------ Excerpt provided ------

Newest California Sports Betting Bill Could Appeal To All Sides

When looking at the number of states that offer legalized sports betting, it is baffling to see some of the biggest names off at that list. California is certainly one that should be involved in the game, considering its lenient style on many things, including marijuana legalization to overall relaxing styles of living. 

Now, The Golden State is looking to finally put a footprint in sports betting. 

In June 2019, Senator Bill Dodd and Assemblyman Adam Gray proposed California sports betting constitutional amendment bills so that voters could decide in November. However, this newest push is to allow mobile betting and at retail locations at only tribal casinos and racetracks within the state. 

All of this comes as the state of California has a massive budget deficit of $50 billion because of the coronavirus. Lawmakers would also like an additional $14 billion in cuts from the governor. 

“The amount of money that can be raised in benefit of the state with online wagering is estimated to be up to $700 million a year,” Dodd said. “We’re looking to get those revenues for a COVID-type budget where we need to be looking out for every opportunity to increase our revenues at a time when we have to make so many cuts.”

While the act of sports betting isn’t legalized, it would be naïve to think that it’s not happening at all. It would certainly behoove California to get its fair share of the pie while it can. 

“Sports betting is already being done in the state of California,” Dodd said. “It’s in the shadows, not being taxed, and not providing safeguards for problem gamblers. We solve that, bring it out, have money set aside for problem gaming, and have a regulatory framework so people aren’t taken advantage of through illegal websites.”

Different Aspects

The Senate’s budget draft had several different elements added to the proposal. According to the document: “While this will not have a direct near-term budget impact, tax revenues from bringing sports wagering activities into legal status will have future budget benefits and help provide resources to combat negative impacts of gaming that we know exist today.” 

That indicates that there is plenty of backing from numerous legislators. California has a budget deadline of June 15, but the bill has until June 25 to qualify for the ballot. 

“Senate finance leaders are looking at this very seriously,” Dodd said. “It’s going to be pretty tough for a legislator to vote no on this bill and at the same time make cuts to education or childcare or any number of things that are going to have to happen.”

With that issue out of the way, the battle between cardrooms and tribal casinos takes center stage. For decades, cardrooms have agreements with companies to provide third-party players that act as the bank. 

“There’s this age-old conflict between the cardrooms and tribes, and we in the legislature would like to solve this once and for all by providing a framework that would end that push-pull and give the cardrooms certainty to run the games they’ve been playing the past 20 to 30 years, and at the same time give the tribes some additional games,” Dodd said.

Tribe Opposition

Jacob Mejia, a spokesperson for the coalition of 18 tribes trying to get sports betting legalized, says the tribes won’t go with that deal. 

“The bill confirms that cardrooms have been operating illegal games for years,” Mejia said. “Otherwise, this measure would not need to legalize them. The notion of authorizing cardrooms to conduct Nevada-style games is an absolute non-starter that repeals tribal gaming rights.”

The tribes have their own push for legalized sports betting back in November. Had it not been for the COVID-19 pandemic, the tribes would have probably surpassed a million valid signatures to put it on the ballot.

------ Records ------

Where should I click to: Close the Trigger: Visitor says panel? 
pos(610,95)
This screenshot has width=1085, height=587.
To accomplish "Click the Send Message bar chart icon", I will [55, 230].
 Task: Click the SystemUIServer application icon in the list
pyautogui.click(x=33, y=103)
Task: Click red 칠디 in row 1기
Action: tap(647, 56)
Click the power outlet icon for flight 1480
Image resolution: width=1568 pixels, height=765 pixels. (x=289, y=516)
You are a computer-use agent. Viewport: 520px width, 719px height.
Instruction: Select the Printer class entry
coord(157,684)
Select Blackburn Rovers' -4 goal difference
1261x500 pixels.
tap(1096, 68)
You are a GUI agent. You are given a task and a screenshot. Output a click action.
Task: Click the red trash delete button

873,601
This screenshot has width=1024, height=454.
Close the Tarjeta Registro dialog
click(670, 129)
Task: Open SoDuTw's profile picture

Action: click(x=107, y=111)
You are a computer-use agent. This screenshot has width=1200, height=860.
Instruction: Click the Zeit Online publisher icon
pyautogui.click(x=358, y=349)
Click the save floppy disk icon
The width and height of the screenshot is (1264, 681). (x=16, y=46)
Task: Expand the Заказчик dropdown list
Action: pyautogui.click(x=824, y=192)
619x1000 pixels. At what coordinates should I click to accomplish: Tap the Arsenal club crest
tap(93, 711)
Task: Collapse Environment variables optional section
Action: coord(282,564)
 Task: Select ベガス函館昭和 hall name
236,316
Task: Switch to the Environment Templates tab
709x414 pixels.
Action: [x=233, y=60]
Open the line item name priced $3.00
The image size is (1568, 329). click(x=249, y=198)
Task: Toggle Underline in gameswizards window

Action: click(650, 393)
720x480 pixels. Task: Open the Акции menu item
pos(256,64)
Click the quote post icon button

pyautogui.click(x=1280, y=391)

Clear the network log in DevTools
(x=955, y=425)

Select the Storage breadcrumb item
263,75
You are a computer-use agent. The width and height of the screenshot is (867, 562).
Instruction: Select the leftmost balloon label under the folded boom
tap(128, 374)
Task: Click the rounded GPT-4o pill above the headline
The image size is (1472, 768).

------

Answer these questions using the article on the California sports betting bill above:
(a) How large is the budget deficit that the article attributes to the coronavirus?
(b) According to Dodd, how much money could online wagering raise for the state each year?
(c) How many tribes are in the coalition that Jacob Mejia speaks for?

→ **Problem solution**:
(a) $50 billion
(b) Up to $700 million a year
(c) 18